## Work instruction:
Nothing in the records may change. Output them all exactly.

Extracted records: Begin

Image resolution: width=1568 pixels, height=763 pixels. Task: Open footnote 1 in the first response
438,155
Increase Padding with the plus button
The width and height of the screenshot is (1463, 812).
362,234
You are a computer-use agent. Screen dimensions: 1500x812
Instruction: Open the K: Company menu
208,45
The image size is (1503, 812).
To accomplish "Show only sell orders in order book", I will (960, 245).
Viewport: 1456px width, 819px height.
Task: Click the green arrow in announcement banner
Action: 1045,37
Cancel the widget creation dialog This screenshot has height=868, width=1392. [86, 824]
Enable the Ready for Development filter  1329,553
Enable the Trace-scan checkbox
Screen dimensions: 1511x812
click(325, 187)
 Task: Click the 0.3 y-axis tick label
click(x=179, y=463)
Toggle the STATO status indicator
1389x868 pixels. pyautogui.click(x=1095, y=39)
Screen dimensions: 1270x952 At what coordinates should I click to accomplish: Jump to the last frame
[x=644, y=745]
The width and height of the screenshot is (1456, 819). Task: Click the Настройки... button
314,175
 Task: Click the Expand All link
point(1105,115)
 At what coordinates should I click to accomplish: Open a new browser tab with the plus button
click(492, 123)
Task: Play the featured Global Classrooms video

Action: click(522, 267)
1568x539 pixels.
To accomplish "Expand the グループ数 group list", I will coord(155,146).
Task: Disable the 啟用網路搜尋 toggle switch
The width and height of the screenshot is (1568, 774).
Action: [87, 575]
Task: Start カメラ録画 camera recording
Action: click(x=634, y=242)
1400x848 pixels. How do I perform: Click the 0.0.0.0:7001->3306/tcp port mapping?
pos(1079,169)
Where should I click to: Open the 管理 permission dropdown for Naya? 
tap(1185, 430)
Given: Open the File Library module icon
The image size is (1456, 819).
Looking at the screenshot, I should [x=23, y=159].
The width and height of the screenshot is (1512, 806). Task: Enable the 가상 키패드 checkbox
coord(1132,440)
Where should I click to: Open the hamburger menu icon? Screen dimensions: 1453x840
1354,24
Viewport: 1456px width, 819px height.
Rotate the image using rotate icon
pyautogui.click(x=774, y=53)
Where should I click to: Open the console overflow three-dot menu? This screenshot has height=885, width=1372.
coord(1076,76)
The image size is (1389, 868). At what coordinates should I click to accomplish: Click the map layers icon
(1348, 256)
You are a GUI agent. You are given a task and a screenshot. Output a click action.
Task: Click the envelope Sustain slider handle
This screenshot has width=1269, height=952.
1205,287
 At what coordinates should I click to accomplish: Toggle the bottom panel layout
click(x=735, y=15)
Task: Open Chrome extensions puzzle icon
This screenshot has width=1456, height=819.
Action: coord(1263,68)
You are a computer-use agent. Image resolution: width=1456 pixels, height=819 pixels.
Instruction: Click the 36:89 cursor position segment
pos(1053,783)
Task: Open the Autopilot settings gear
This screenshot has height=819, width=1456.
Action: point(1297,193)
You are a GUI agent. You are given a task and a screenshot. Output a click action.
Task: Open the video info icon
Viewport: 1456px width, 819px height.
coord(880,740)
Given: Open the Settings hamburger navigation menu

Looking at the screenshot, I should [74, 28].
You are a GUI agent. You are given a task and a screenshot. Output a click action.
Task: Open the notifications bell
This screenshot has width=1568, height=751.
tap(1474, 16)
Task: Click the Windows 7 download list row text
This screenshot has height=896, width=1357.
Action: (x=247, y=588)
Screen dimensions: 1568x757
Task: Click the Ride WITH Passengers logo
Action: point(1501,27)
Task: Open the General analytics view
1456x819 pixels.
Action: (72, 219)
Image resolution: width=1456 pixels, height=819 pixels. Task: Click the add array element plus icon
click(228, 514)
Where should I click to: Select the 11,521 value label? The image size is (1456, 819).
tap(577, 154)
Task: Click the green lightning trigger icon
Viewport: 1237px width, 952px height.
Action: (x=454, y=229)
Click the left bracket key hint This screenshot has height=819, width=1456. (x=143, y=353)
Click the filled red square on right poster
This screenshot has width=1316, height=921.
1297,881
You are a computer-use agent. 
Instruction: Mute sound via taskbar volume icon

Extracted records: End

## The answer:
Image resolution: width=1568 pixels, height=763 pixels. Task: Open footnote 1 in the first response
438,155
Increase Padding with the plus button
The width and height of the screenshot is (1463, 812).
362,234
You are a computer-use agent. Screen dimensions: 1500x812
Instruction: Open the K: Company menu
208,45
The image size is (1503, 812).
To accomplish "Show only sell orders in order book", I will (960, 245).
Viewport: 1456px width, 819px height.
Task: Click the green arrow in announcement banner
Action: 1045,37
Cancel the widget creation dialog This screenshot has height=868, width=1392. [86, 824]
Enable the Ready for Development filter  1329,553
Enable the Trace-scan checkbox
Screen dimensions: 1511x812
click(325, 187)
 Task: Click the 0.3 y-axis tick label
click(x=179, y=463)
Toggle the STATO status indicator
1389x868 pixels. pyautogui.click(x=1095, y=39)
Screen dimensions: 1270x952 At what coordinates should I click to accomplish: Jump to the last frame
[x=644, y=745]
The width and height of the screenshot is (1456, 819). Task: Click the Настройки... button
314,175
 Task: Click the Expand All link
point(1105,115)
 At what coordinates should I click to accomplish: Open a new browser tab with the plus button
click(492, 123)
Task: Play the featured Global Classrooms video

Action: click(522, 267)
1568x539 pixels.
To accomplish "Expand the グループ数 group list", I will coord(155,146).
Task: Disable the 啟用網路搜尋 toggle switch
The width and height of the screenshot is (1568, 774).
Action: [87, 575]
Task: Start カメラ録画 camera recording
Action: click(x=634, y=242)
1400x848 pixels. How do I perform: Click the 0.0.0.0:7001->3306/tcp port mapping?
pos(1079,169)
Where should I click to: Open the 管理 permission dropdown for Naya? 
tap(1185, 430)
Given: Open the File Library module icon
The image size is (1456, 819).
Looking at the screenshot, I should [x=23, y=159].
The width and height of the screenshot is (1512, 806). Task: Enable the 가상 키패드 checkbox
coord(1132,440)
Where should I click to: Open the hamburger menu icon? Screen dimensions: 1453x840
1354,24
Viewport: 1456px width, 819px height.
Rotate the image using rotate icon
pyautogui.click(x=774, y=53)
Where should I click to: Open the console overflow three-dot menu? This screenshot has height=885, width=1372.
coord(1076,76)
The image size is (1389, 868). At what coordinates should I click to accomplish: Click the map layers icon
(1348, 256)
You are a GUI agent. You are given a task and a screenshot. Output a click action.
Task: Click the envelope Sustain slider handle
This screenshot has width=1269, height=952.
1205,287
 At what coordinates should I click to accomplish: Toggle the bottom panel layout
click(x=735, y=15)
Task: Open Chrome extensions puzzle icon
This screenshot has width=1456, height=819.
Action: coord(1263,68)
You are a computer-use agent. Image resolution: width=1456 pixels, height=819 pixels.
Instruction: Click the 36:89 cursor position segment
pos(1053,783)
Task: Open the Autopilot settings gear
This screenshot has height=819, width=1456.
Action: point(1297,193)
You are a GUI agent. You are given a task and a screenshot. Output a click action.
Task: Open the video info icon
Viewport: 1456px width, 819px height.
coord(880,740)
Given: Open the Settings hamburger navigation menu

Looking at the screenshot, I should [74, 28].
You are a GUI agent. You are given a task and a screenshot. Output a click action.
Task: Open the notifications bell
This screenshot has width=1568, height=751.
tap(1474, 16)
Task: Click the Windows 7 download list row text
This screenshot has height=896, width=1357.
Action: (x=247, y=588)
Screen dimensions: 1568x757
Task: Click the Ride WITH Passengers logo
Action: point(1501,27)
Task: Open the General analytics view
1456x819 pixels.
Action: (72, 219)
Image resolution: width=1456 pixels, height=819 pixels. Task: Click the add array element plus icon
click(228, 514)
Where should I click to: Select the 11,521 value label? The image size is (1456, 819).
tap(577, 154)
Task: Click the green lightning trigger icon
Viewport: 1237px width, 952px height.
Action: (x=454, y=229)
Click the left bracket key hint This screenshot has height=819, width=1456. (x=143, y=353)
Click the filled red square on right poster
This screenshot has width=1316, height=921.
1297,881
You are a computer-use agent. 
Instruction: Mute sound via taskbar volume icon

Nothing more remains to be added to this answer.